E claro, ficaram de bico calado sobre a “interferência” do governo Poroshenko, que forneceu ao FBI os documentos que incriminaram e levaram à cadeia, por lambanças anteriores, ao ex-marqueteiro Manafort, que ficou calado e não entregou os podres de Trump.
Quanto à acusação de “obstrução do Congresso”, depois do tortuoso processo que permitiu que um agente da CIA consultasse a presidência da Comissão de Inteligência da Câmara, para saber como fazer a denúncia de que ‘ouviu dizer’ de outro agente que teria ouvido o presidente violar a política externa dos EUA, sempre seria um terreno pantanoso.
Se o forte de Trump nunca foram os escrúpulos, imagine quando, para possibilitar a acusação de ‘ouvi dizer’, coincidentemente do nada, a CIA mudou o formulário a ser preenchido, que antes exigia do denunciante ser testemunha primária do fato. Trump proibiu – acintosamente – seus auxiliares de deporem, mesmo sob intimação, e o envio de qualquer documentação.
Ou a liberação do manuscrito do livro de Bolton no Conselho de Segurança Nacional ter sido feito por agente que era irmão de outro que depôs na Câmara contra Trump. Em suma, no pântano de Washington, as punhaladas pelas costas eram coisa do dia a dia.
Ao mesmo tempo em que tentavam o impeachment de Trump, os democratas davam em peso votos para aprovar orçamento recorde de todos os tempos do Pentágono e para sanções à Rússia e à China.
Agora, fica a ser visto quem saberá se beneficiar da balbúrdia dos últimos meses, o regime Trump ou a oposição democrata. Nos próximos dias, juristas irão reforçar o evidente fato de que se tratou de um julgamento de impeachment truncado e Trump cantará vitória. Em março, o livro de Bolton vai para as livrarias, contando como “em maio o próprio Trump disse a ele que era para segurar a ajuda militar até obter a investigação sobre Biden”.
Encerrado o “turno preliminar”, a eleição propriamente dita vai decolar. O próximo ato será as primárias democratas de Iowa, onde Bernie Sanders está na frente, com Biden em segundo, e Elizabeth Warren em terceiro, de acordo com as pesquisas.

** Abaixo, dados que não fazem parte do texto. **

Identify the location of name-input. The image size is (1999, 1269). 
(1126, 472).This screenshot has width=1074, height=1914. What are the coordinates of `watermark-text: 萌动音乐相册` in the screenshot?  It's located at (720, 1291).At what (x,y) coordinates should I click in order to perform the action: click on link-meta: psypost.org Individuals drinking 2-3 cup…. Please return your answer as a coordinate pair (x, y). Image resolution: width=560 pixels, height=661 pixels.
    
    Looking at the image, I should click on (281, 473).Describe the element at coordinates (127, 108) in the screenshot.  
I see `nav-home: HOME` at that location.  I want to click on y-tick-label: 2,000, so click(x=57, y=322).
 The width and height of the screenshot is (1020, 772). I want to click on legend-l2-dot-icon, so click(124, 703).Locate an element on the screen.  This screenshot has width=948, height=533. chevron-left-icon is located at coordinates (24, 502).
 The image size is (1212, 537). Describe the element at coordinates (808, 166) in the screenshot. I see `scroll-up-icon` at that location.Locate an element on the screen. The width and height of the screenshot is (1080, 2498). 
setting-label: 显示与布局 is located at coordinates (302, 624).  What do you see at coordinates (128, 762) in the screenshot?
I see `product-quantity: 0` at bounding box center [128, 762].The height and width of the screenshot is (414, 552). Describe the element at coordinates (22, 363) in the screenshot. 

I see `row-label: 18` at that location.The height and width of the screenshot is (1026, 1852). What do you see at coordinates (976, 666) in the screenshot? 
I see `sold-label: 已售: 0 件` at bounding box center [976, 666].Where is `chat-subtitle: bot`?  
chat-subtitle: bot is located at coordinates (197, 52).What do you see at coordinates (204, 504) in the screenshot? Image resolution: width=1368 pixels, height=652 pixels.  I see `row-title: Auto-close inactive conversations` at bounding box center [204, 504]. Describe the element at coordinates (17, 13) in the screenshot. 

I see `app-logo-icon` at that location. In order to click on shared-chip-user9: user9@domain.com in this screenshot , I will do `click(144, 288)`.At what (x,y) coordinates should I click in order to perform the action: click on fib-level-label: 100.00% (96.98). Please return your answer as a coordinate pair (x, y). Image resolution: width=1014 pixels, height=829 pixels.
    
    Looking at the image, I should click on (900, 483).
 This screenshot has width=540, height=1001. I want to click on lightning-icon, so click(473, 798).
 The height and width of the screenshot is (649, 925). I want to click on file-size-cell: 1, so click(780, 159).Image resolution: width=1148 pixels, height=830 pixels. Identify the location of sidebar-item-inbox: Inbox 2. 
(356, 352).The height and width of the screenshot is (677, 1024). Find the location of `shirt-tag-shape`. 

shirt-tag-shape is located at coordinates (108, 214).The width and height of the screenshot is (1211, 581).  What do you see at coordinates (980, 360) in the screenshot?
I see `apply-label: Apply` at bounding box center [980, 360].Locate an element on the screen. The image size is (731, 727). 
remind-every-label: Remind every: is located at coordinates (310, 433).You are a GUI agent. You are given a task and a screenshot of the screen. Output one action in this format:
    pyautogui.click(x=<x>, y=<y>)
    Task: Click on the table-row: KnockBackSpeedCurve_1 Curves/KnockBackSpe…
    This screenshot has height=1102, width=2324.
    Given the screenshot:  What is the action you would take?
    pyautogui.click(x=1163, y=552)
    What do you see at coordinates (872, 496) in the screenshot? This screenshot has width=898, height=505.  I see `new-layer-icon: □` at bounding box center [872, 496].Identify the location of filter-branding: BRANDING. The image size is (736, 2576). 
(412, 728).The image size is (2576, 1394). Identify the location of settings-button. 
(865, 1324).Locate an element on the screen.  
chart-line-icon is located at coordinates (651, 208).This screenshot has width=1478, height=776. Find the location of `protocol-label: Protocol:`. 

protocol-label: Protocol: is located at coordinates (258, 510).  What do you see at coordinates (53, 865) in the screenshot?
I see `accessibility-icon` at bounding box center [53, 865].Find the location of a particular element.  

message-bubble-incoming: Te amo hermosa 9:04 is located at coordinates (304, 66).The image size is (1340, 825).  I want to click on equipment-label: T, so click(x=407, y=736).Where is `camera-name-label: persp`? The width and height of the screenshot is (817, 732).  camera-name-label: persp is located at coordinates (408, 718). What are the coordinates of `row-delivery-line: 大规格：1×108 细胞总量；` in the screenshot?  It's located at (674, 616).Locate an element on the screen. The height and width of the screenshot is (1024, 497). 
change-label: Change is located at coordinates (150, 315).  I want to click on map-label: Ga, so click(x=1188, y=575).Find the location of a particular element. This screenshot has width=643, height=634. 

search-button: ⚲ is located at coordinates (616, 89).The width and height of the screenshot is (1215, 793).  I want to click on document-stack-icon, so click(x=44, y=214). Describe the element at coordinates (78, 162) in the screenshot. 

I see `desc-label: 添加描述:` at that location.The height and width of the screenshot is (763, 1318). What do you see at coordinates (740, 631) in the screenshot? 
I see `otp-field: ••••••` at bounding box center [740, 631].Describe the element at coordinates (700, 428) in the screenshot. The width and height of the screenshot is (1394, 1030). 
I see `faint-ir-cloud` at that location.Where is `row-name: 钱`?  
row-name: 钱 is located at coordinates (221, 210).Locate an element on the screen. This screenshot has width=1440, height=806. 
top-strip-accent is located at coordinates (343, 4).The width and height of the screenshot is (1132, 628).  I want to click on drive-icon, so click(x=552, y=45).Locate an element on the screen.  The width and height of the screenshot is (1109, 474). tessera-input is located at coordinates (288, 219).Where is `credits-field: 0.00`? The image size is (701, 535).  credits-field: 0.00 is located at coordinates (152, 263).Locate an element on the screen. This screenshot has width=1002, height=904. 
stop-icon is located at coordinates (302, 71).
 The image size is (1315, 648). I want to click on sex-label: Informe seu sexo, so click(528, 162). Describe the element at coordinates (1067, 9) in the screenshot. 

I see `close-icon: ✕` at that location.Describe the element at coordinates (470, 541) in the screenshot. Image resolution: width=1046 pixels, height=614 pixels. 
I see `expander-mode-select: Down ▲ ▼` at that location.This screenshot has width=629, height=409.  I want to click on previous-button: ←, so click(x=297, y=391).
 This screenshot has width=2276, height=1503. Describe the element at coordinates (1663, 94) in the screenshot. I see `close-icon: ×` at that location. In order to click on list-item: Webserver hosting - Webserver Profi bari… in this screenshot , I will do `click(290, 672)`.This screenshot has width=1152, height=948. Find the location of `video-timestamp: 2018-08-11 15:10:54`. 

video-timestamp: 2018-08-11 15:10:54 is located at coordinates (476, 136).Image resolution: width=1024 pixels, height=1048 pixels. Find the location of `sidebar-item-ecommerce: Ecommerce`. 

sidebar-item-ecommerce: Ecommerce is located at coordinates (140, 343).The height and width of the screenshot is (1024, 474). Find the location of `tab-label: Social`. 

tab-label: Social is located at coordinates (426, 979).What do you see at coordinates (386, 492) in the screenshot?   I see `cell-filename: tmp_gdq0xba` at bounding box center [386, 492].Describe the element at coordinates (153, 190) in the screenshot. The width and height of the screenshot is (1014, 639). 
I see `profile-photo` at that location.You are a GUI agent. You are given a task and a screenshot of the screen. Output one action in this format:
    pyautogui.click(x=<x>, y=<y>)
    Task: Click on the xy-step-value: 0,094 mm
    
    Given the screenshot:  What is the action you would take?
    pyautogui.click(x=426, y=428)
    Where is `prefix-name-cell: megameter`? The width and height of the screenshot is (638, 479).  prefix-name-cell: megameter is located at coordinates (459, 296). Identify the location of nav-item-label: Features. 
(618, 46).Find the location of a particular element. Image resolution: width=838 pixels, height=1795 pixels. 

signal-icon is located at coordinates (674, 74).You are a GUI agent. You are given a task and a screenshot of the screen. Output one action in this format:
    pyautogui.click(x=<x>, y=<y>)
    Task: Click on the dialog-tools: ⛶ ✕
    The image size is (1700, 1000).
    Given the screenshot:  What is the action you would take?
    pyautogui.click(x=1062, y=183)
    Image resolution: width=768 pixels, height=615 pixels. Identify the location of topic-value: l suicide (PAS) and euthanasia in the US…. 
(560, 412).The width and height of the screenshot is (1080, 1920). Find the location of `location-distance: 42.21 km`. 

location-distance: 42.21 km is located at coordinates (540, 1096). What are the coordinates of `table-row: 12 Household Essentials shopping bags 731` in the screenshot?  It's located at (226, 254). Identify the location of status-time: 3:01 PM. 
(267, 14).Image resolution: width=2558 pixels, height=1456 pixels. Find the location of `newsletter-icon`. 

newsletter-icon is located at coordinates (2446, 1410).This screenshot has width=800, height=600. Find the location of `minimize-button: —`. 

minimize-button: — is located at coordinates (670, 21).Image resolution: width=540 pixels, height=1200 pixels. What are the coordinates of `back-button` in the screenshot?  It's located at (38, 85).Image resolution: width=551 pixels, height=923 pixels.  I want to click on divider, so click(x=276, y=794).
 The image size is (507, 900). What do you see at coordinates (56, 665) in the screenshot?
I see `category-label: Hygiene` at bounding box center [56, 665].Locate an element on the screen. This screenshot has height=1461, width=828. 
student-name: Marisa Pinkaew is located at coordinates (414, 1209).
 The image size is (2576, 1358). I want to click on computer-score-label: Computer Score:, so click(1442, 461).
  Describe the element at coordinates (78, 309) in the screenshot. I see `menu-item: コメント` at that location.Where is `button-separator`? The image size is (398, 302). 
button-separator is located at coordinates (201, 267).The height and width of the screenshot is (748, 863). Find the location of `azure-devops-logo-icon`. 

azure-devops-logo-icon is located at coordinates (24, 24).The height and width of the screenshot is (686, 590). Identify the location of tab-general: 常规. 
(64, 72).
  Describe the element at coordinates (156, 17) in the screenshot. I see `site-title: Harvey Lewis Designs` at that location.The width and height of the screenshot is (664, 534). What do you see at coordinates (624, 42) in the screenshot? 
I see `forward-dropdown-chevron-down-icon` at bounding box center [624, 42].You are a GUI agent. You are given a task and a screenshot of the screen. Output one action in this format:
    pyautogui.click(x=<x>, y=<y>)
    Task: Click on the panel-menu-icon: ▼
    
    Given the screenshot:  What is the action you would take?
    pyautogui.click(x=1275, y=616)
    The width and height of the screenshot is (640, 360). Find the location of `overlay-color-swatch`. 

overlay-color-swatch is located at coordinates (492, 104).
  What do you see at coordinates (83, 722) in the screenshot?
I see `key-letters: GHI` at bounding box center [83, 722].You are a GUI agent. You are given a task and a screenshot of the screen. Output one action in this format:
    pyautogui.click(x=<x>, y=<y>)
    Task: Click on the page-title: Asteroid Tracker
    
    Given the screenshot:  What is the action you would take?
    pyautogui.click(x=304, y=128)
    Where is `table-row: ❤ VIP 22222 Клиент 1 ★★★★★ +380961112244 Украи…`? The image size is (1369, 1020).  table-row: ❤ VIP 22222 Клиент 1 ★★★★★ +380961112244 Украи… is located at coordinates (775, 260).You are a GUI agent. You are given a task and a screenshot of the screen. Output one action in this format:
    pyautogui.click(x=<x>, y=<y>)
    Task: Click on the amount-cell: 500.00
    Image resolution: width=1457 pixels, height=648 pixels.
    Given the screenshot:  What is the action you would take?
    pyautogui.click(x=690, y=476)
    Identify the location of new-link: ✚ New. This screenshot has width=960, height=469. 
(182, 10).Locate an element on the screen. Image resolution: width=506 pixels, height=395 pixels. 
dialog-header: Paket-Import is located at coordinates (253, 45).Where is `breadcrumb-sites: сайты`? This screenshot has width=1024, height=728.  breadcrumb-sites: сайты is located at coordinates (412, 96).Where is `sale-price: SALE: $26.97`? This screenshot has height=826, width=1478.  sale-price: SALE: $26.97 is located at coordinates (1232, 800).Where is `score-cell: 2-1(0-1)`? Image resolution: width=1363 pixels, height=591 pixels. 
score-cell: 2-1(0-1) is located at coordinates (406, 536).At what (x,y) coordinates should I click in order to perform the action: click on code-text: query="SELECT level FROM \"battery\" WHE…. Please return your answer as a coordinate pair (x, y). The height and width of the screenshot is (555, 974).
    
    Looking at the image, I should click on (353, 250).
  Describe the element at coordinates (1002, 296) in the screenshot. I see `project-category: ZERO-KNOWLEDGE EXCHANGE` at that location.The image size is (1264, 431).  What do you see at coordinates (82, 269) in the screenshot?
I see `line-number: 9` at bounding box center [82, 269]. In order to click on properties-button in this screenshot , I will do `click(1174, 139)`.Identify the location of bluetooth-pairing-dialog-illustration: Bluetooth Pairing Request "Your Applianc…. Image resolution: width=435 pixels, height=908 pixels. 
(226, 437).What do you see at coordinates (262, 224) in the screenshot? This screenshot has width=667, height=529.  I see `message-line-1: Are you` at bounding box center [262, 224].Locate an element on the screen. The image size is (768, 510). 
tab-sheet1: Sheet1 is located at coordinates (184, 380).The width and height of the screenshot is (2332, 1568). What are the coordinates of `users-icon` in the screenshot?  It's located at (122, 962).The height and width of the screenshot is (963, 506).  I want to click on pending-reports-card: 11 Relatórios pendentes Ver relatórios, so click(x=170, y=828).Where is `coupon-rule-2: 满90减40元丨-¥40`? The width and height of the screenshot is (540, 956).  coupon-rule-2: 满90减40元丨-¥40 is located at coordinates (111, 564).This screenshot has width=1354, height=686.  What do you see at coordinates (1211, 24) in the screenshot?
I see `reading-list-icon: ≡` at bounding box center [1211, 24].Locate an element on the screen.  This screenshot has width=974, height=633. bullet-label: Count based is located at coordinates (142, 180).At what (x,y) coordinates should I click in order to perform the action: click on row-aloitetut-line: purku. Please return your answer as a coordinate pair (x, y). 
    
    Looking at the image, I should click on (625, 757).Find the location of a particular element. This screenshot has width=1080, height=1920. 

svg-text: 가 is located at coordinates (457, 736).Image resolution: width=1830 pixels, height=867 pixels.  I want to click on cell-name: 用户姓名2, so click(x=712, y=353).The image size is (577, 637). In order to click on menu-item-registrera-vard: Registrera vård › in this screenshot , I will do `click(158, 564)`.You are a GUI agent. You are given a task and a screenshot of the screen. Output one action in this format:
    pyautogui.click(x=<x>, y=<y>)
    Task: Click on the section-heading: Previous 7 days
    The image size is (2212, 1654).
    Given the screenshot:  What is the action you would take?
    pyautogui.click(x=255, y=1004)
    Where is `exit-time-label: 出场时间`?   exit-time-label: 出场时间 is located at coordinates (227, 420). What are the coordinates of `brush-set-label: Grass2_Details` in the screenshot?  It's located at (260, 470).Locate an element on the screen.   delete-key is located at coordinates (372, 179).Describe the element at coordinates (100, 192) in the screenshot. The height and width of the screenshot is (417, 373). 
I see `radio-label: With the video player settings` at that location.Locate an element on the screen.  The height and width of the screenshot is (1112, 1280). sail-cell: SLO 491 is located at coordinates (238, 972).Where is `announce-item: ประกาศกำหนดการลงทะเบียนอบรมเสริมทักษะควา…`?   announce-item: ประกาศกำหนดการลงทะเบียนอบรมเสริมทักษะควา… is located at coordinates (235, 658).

Nas últimas semanas, o establishment democrata não disfarçou seu descontentamento com o crescimento de Sanders, a ponto de Hillary Clinton ter dito que “ninguém gosta dele”. Mereceu uma resposta antológica de Sanders, de que, “num bom dia”, sua mulher “gosta dele”.
Questões como universidade gratuita, sistema público de Saúde para todos, dobrar o salário mínimo e implantar o New Deal Verde vem ganhando ressonância entre extensos setores da sociedade norte-americana, especialmente entre os jovens. “Socialismo” – seja lá isso o que for, deixou de ser palavrão nos EUA.
Quanto a Biden, deve andar amaldiçoando o dia em que gravou um vídeo [no Conselho de Relações Exteriores, aquele dos Rockfellers] se gabando de como demitiu o procurador-geral da Ucrânia sob ameaça de reter empréstimo dos EUA de US$ 1 bilhão. Difícil mesmo vai ser esconder o pimpolho Hunter e os US$ 3 milhões que a Burisma depositou em contas dele.
Em suma, uma campanha de alto nível nos aguarda. No mais, nos EUA a democracia está cada vez mais esculhambada desde que a Suprema Corte decidiu que os ricaços podem comprar as eleições à vontade, para não violar sua ‘liberdade de expressão’. A supressão de voto de negros come solta. Não há justiça eleitoral, e em cada estado quem preside o pleito é quem está no poder. Há até uma expressão – ‘gerrymandering’ – para descrever o redesenho dos distritos eleitorais para favorecer o governo. O que vale mesmo é o colégio eleitoral, não o voto popular, e na prática a eleição se decide em quatro ou cinco estados. E as fake news são a cereja nesse bolo envenenado.